Mentioned above was the idea of improved glycogen storage and blood glucose mobilization. The second of our three benefits builds on this notion. Our bodies will adapt to that to which they are exposed. As heart rate goes up, caloric expenditure increases as well. Given that 7-10 point average increase between cycling and running thresholds, it is no wonder that energy expenditure for Spinning® classes reaches 800 kcal per hour, or slightly beyond, for rides in the Strength, Interval, or Race Day Energy Zones; while tempo or interval runs may reach 1000 or beyond. Why do these heart rate and energy expenditure numbers post higher for running? There are two primary reasons: (1.) as compared with cycling, running is performed in a more vertical posture; (2.) there are impact forces, deceleration and acceleration to consider; (3.) both of these together create a higher demand for blood, oxygen, and fuel substrates, which cause the heart and energy pathways to work harder to meet the demand. To reiterate, greater caloric expenditure will lead to the adaption of more efficient mobilization and storage of blood glucose and glycogen, respectively; this is of benefit whether improved fitness and/or weight loss is in focus.

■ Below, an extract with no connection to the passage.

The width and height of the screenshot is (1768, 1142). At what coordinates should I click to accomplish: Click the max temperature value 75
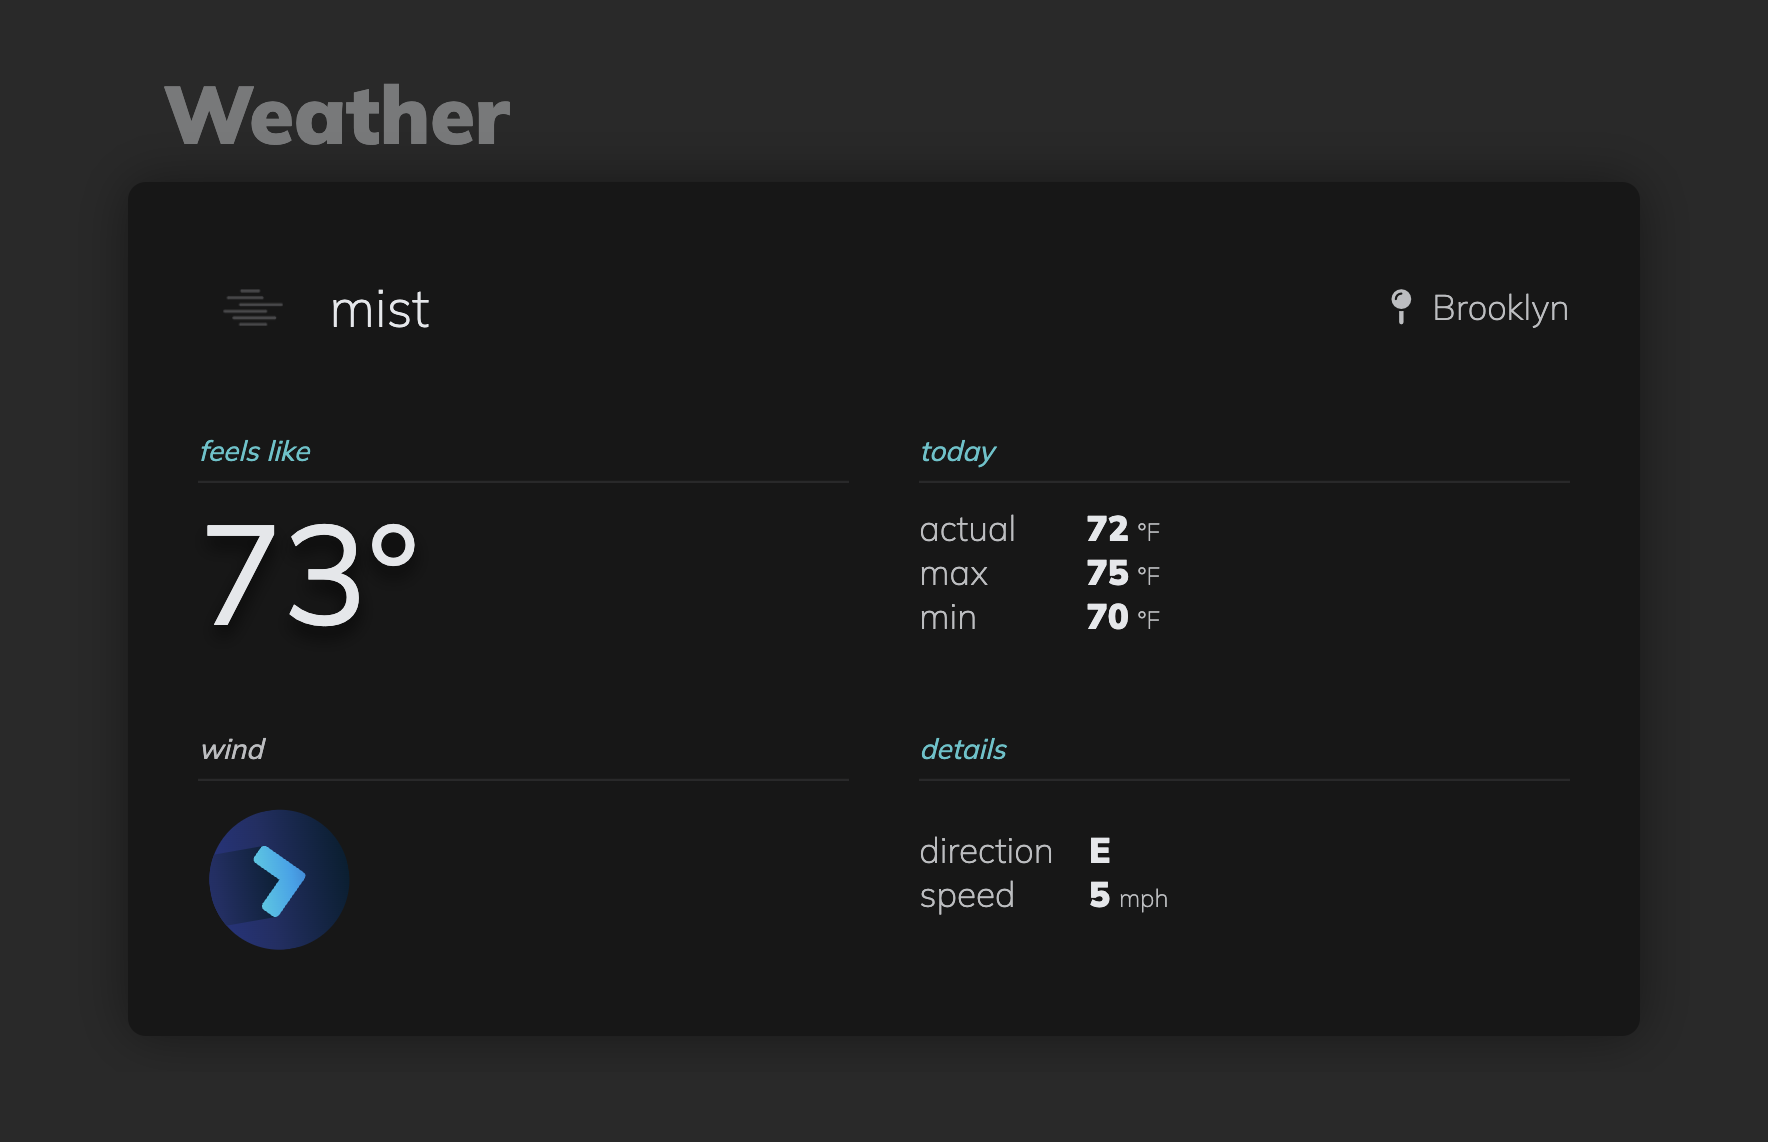[x=1108, y=573]
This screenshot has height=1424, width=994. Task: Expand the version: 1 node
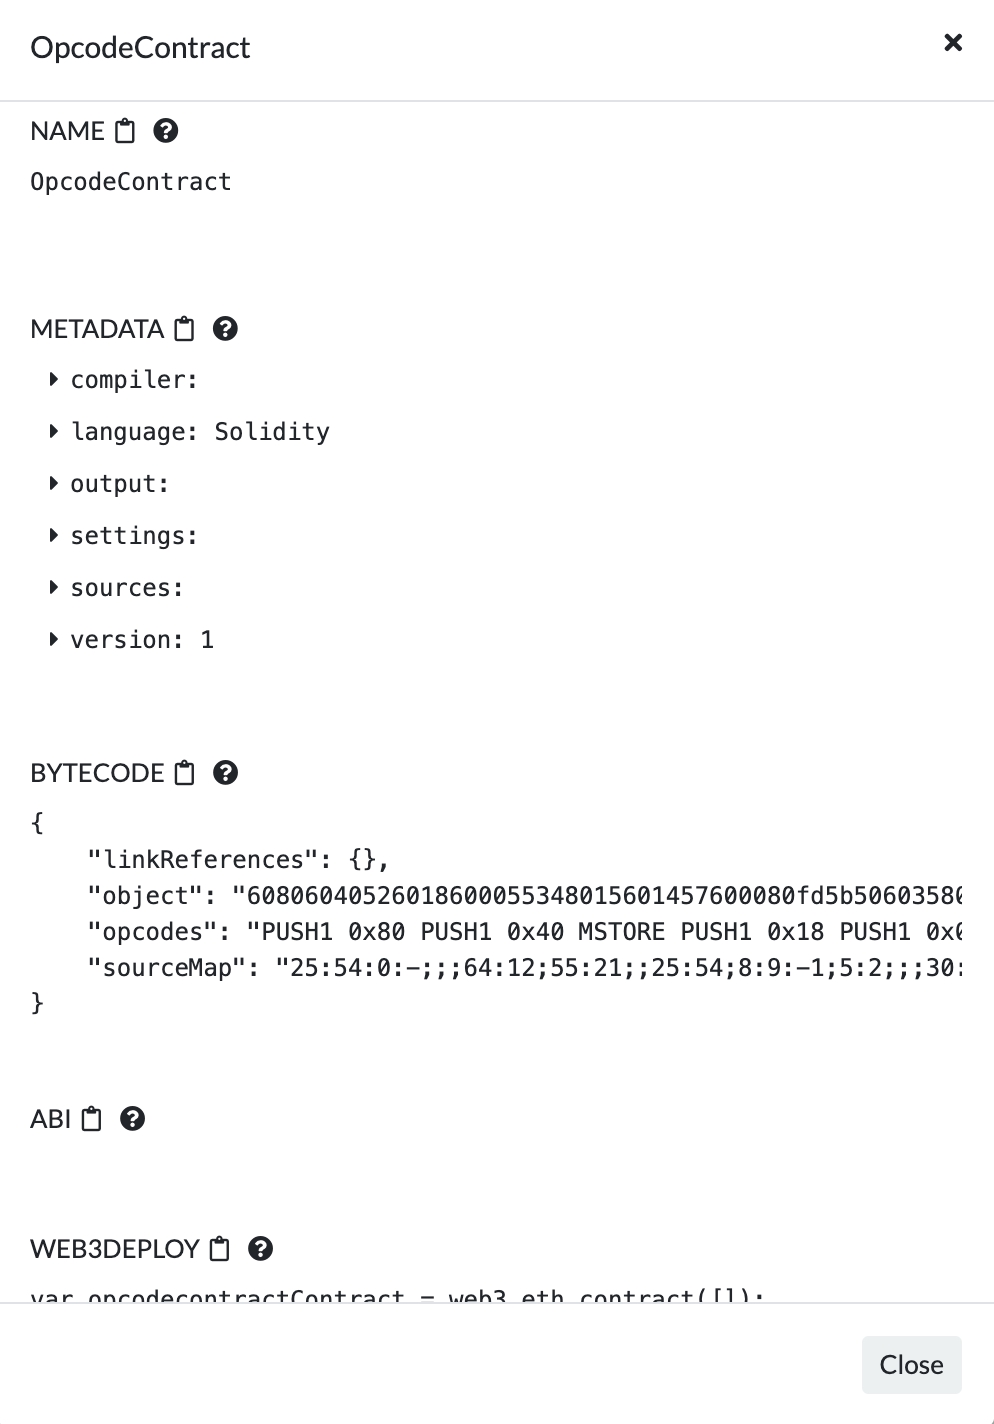pyautogui.click(x=54, y=640)
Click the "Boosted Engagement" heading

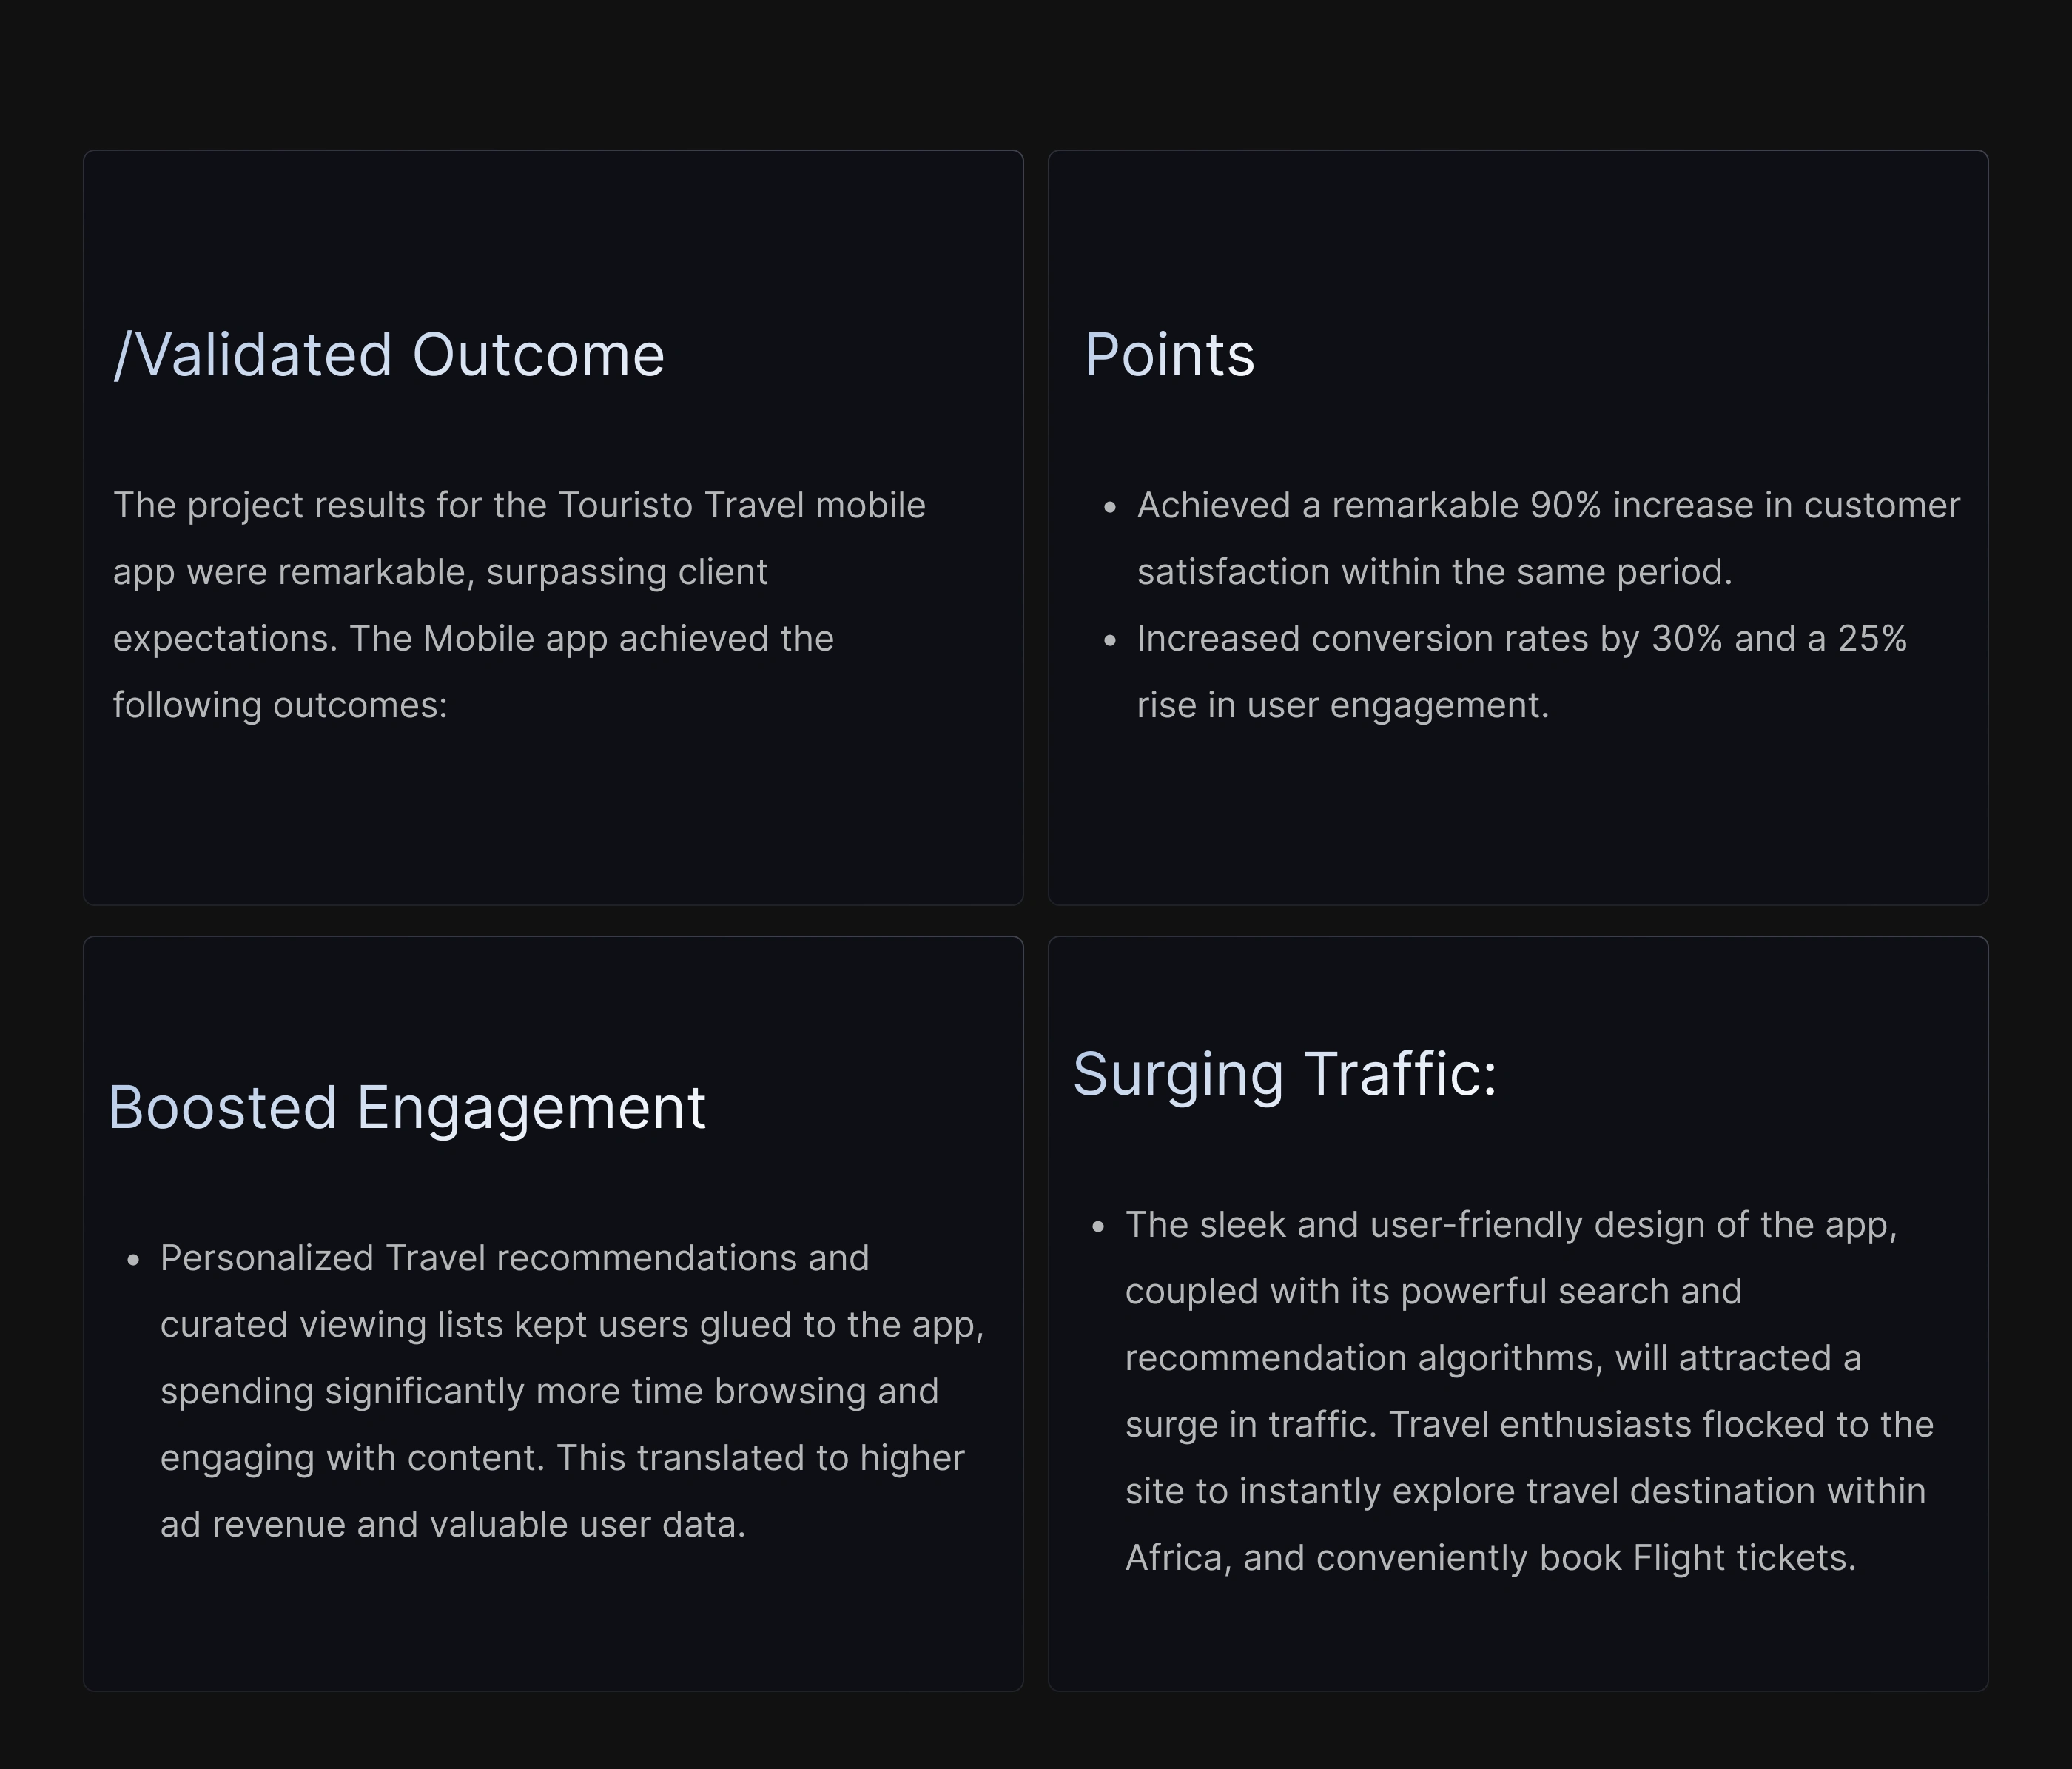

Previously, the idea of impact exercise has been mentioned. In past decades, running had acquired a somewhat negative reputation in some medical circles, with some experts recommending that speed walking is far superior. Let us be clear: the medical community may not be in perfect agreement; however, the consensus seems to be that weight bearing exercise currently enjoys a level of support that is unequaled in past years. See http://www.med.nyu.edu/content?ChunkIID=8917 and http://www.mayoclinic.com/health/osteoporosis/DS00128/DSECTION=prevention for starters. Of course, there are some individuals who cannot tolerate any amount of running; however, we can ill afford to assume that what is unfavorable or risky for some is the same for all! What these articles indicate very clearly is that, whether or not one is at risk for osteoporosis or osteopenia, bone density is the cornerstone of our bodies' structural integrity. Running manifestly addresses this due to the impact involved, and not only that, but it strengthens tendons and ligaments as well.
We have highlighted three areas of mere physiology that running will enhance. Hopefully you have found this blog informative, especially if you are considering the implementation of running in your own or clients' programs. Perhaps beyond that, we have succeeded raising awareness of the benefits of running as a discipline.